[[ PROVIDED INFORMATION, beginning ]]
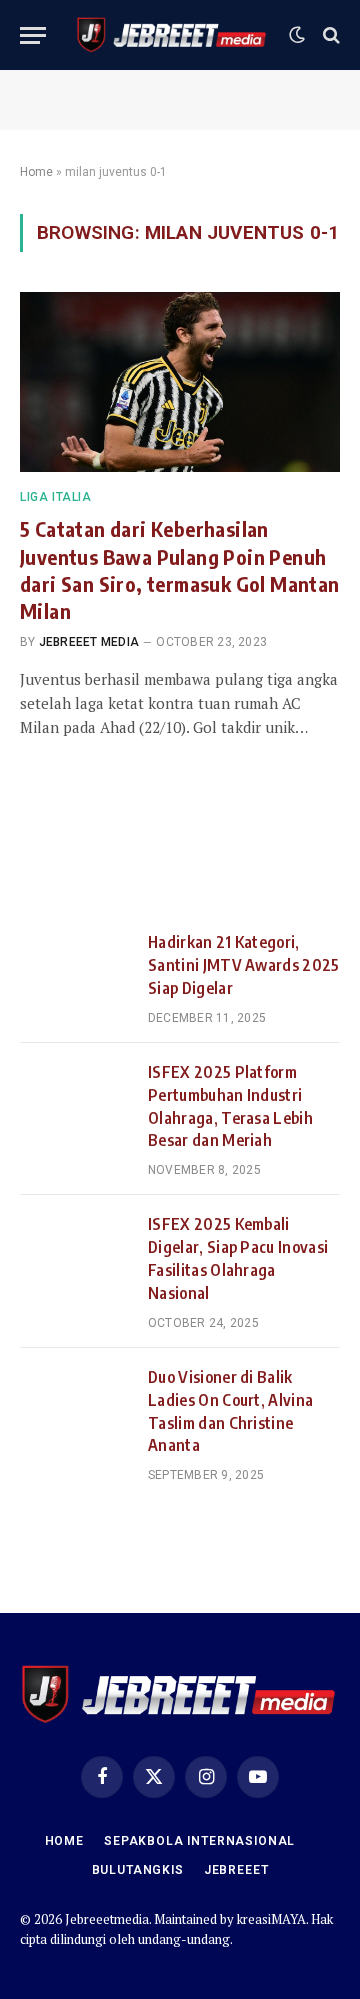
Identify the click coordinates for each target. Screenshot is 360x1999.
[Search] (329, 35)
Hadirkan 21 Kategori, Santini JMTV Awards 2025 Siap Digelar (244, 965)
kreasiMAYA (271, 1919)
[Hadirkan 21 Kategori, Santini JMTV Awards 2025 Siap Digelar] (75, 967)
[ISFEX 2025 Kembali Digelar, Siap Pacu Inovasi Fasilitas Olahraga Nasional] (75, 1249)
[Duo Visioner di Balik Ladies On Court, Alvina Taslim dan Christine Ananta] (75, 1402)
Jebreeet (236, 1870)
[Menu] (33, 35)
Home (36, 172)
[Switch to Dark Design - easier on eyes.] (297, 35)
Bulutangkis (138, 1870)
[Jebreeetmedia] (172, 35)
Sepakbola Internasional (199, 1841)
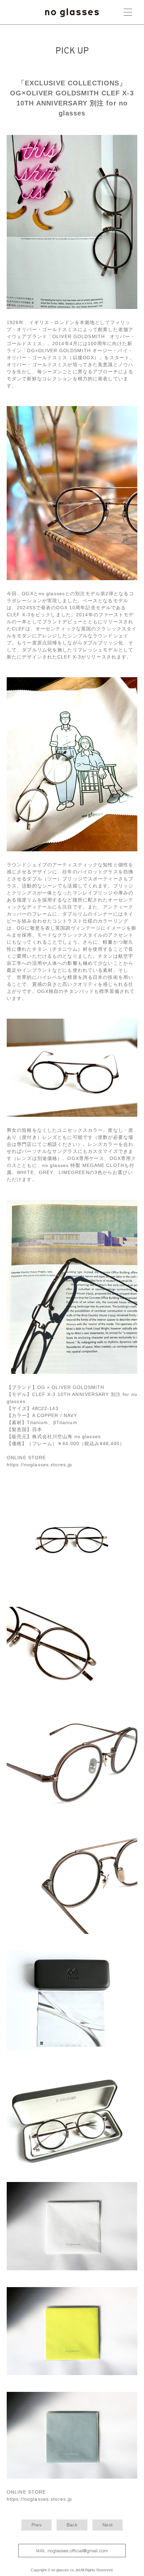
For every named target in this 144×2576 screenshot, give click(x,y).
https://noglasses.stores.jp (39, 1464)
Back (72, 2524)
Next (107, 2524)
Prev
[[ PROVIDED INFORMATION, end ]]
TASK PROMPT
Return nothing except the lines from the one containing "[Switch to Dark" through the final line of the data, copied exactly. Leave out all pictures.

YOUR RESPONSE
[Switch to Dark Design - easier on eyes.] (297, 35)
Bulutangkis (138, 1870)
[Jebreeetmedia] (172, 35)
Sepakbola Internasional (199, 1841)
For every named target in this 144×2576 screenshot, give click(x,y).
https://noglasses.stores.jp (39, 1464)
Back (72, 2524)
Next (107, 2524)
Prev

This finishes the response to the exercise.